▶ **Source data**:
┄┄┄┄┄┄┄┄┄┄
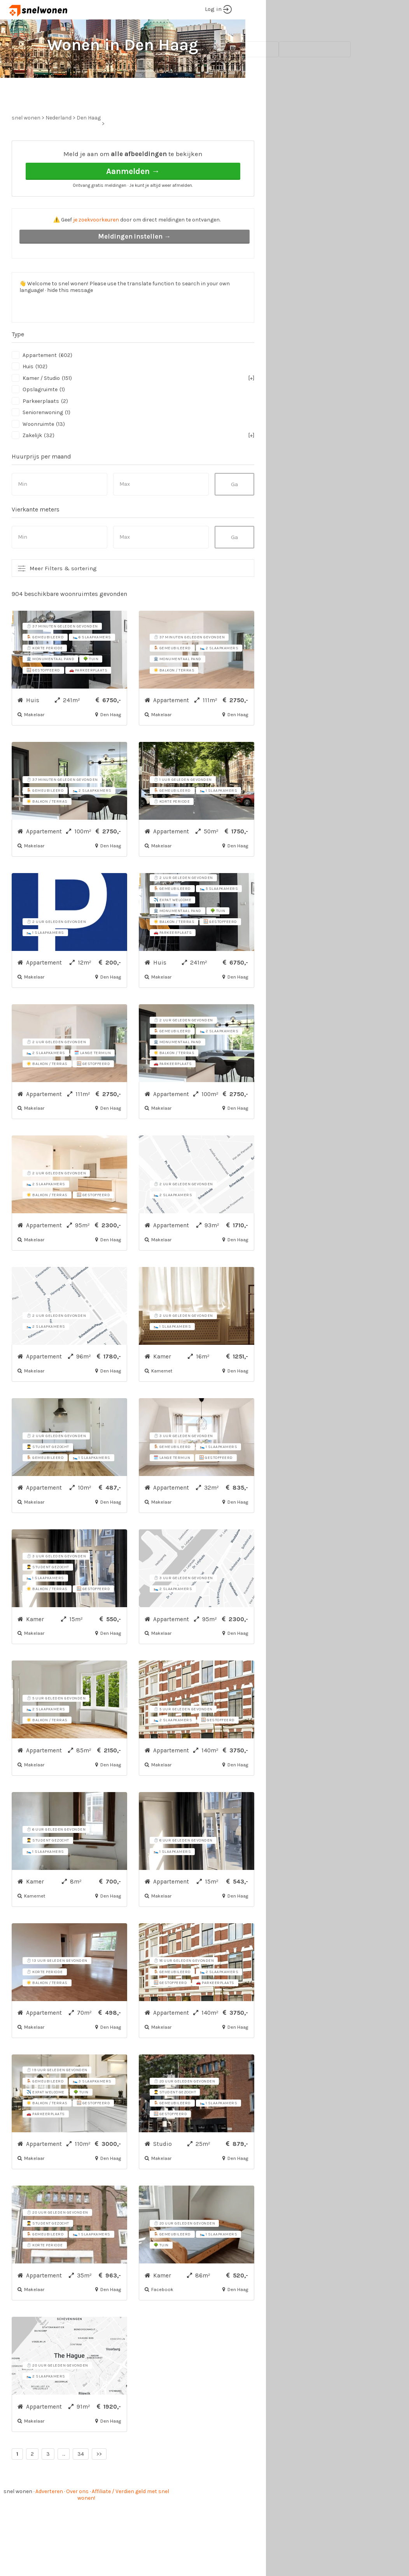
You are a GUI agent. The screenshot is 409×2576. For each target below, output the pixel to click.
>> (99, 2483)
┄┄┄┄┄┄┄┄┄┄
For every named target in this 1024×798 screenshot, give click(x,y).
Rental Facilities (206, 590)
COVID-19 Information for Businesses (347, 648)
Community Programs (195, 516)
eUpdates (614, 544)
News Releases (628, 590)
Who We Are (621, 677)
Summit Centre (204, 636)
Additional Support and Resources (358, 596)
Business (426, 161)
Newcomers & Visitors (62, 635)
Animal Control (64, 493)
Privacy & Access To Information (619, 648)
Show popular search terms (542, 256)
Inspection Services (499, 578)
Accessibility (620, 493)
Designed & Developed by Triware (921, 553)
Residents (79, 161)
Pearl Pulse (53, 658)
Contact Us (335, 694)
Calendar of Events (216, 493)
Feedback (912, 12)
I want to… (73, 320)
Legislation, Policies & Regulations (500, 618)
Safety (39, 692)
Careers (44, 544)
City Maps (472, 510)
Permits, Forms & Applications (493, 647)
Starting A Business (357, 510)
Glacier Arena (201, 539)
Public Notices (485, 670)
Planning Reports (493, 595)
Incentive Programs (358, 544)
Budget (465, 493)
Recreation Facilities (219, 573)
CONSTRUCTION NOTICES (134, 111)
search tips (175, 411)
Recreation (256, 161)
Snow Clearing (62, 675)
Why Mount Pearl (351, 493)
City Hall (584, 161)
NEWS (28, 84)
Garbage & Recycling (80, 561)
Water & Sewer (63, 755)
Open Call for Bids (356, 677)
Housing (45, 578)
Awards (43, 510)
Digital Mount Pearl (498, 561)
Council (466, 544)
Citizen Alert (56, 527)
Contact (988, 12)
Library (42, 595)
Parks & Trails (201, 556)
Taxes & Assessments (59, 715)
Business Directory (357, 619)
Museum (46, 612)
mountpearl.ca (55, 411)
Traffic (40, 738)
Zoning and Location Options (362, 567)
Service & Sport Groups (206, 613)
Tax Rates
┄┄┄┄┄┄┄┄┄┄
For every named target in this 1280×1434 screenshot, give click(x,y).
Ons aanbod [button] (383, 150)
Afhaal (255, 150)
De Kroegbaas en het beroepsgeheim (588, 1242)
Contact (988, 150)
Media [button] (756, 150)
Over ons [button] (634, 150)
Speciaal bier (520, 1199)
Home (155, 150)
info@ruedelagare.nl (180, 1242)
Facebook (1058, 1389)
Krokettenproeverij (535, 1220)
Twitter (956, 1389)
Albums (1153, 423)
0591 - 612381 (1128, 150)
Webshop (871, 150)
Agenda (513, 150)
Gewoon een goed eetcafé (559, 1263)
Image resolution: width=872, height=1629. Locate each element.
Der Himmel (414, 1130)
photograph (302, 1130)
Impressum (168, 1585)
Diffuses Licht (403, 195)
┄┄┄┄┄┄┄┄┄┄
▶ **Problem to solve**: In the records above, lay out the lines between the one holding "For every named target in this 1024×798" and the one holding "Newcomers & Visitors (62, 635)", inclusive, as a JSON list of strings, one string per line, with blank lines left out.

▶ **The solution**:
[
  "For every named target in this 1024×798 screenshot, give click(x,y).",
  "Rental Facilities (206, 590)",
  "COVID-19 Information for Businesses (347, 648)",
  "Community Programs (195, 516)",
  "eUpdates (614, 544)",
  "News Releases (628, 590)",
  "Who We Are (621, 677)",
  "Summit Centre (204, 636)",
  "Additional Support and Resources (358, 596)",
  "Business (426, 161)",
  "Newcomers & Visitors (62, 635)"
]